(Goal of the exercise)
Continue the passage on glomus jugulare tumor surgery from the point where it stops.

Page extract Start Marker

Luis A. B. Borba, Samir Ale-Bark, and Charles London


Glomus jugulare tumors are benign lesions located in the jugular foramen that may or may not extend into the middle ear, petrous apex, and upper neck; these growths sometimes invade intradurally. The surgical management of these tumors is a challenge to neurosurgeons and skull base surgeons. Because of their abundant vascularity, deep location, complex anatomy, and difficult surgical approach, their treatment, has been a controversial issue for many years. Despite advancements in nonsurgical techniques, the only treatment with proven efficacy is radical surgical removal. The authors present a series of patients treated with radical removal, in which the feasibility of removing glomus jugulare tumors with low morbidity and a surgical approach limited to tumor removal are discussed. The extent of surgical exposure is tailored with emphasis placed on the routine anterior transposition of the facial nerve.

Page extract End Marker
Data extract Start Marker

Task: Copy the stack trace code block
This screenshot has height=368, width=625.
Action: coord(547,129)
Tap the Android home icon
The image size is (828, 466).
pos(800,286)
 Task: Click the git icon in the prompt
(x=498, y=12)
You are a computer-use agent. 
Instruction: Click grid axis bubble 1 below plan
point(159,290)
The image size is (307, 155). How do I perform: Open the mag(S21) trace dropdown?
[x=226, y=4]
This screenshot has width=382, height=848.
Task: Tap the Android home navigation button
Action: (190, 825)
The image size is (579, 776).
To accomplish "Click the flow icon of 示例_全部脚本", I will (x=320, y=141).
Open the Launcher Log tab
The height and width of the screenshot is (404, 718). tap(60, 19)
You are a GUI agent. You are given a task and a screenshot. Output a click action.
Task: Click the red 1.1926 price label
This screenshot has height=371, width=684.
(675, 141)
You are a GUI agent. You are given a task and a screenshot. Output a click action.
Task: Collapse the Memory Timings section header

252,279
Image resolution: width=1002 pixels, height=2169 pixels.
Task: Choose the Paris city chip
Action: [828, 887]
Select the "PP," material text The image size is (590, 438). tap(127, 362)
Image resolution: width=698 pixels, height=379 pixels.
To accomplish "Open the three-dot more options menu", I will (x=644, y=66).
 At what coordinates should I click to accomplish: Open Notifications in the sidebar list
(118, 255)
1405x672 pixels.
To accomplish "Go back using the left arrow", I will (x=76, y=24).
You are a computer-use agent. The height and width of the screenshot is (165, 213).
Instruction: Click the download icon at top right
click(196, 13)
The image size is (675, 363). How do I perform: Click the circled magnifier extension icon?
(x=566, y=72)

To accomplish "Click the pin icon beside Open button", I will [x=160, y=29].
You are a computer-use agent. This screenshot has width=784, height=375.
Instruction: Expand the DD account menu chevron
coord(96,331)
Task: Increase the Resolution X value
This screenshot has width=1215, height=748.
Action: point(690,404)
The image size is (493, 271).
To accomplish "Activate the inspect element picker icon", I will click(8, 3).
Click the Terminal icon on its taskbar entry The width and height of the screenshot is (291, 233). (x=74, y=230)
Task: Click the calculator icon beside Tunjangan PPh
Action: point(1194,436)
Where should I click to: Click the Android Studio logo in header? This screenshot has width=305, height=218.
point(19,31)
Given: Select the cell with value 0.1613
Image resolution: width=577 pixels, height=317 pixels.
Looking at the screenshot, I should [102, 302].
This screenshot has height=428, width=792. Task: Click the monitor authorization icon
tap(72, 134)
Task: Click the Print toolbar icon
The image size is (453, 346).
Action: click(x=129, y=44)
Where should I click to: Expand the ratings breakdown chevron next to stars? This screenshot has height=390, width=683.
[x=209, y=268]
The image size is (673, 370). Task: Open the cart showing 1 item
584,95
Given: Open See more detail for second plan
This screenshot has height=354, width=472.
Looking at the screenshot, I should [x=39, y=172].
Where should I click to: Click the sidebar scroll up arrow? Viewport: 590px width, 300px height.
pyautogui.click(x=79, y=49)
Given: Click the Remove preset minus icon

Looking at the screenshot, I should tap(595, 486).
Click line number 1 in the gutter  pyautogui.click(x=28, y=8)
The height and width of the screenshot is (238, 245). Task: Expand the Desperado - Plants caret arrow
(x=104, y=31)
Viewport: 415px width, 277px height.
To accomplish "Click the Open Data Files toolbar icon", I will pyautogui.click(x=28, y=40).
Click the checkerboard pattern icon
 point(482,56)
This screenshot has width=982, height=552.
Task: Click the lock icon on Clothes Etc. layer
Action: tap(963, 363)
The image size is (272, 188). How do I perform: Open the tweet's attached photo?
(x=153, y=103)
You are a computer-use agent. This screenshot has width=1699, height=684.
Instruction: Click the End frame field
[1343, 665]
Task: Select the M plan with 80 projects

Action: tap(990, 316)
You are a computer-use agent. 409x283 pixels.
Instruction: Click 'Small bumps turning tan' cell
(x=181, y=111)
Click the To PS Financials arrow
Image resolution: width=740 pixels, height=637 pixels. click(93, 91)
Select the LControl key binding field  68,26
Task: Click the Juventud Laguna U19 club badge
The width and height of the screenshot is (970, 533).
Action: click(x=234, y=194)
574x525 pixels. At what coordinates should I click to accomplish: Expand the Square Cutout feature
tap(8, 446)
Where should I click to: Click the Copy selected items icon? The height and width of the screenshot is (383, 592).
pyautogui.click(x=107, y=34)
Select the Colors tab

Data extract End Marker

(Task output)
Between May 1997 and March 2004, 24 patients with glomus jugulare tumors were treated; 17 patients were women and seven were men. Their mean age at the time of diagnosis was 50 years (range 18–71 years). The most common symptom was hearing loss in 77%, followed by dysphagia and dysphonia in 55% of patients. In seven patients the clinical presentation was a facial palsy. Radical tumor removal was achieved in 23 patients. An anterior facial nerve transposition was not needed in any case. No surgery-related death was recorded in this series, although one patient died of a pulmonary embolism 70 days after the procedure. A one-stage procedure was performed in 23 patients and a two-stage procedure was used in the other patient. Cerebrospinal fluid leakage occurred in two patients. The lower cranial nerve function was worse in eight patients; however, only one had a new deficit. The facial nerve was preserved in all patients except one, in whom a large intradural tumor caused a temporary facial palsy. In the patients with pre-operative facial palsy, the tumor only compressed the nerve in three and it invaded the nerve in four. The nerve was decompressed in the cases with no invasion and a graft was placed in the others. The greater auricular nerve was used as a graft in three and the sural nerve was used in one. On follow-up review, the facial nerve function was House–Brackmann Grade 3 in three patients and Grade 2 in three. After 6 months of follow up with no improvement, one patient was referred for a facial muscle transfer.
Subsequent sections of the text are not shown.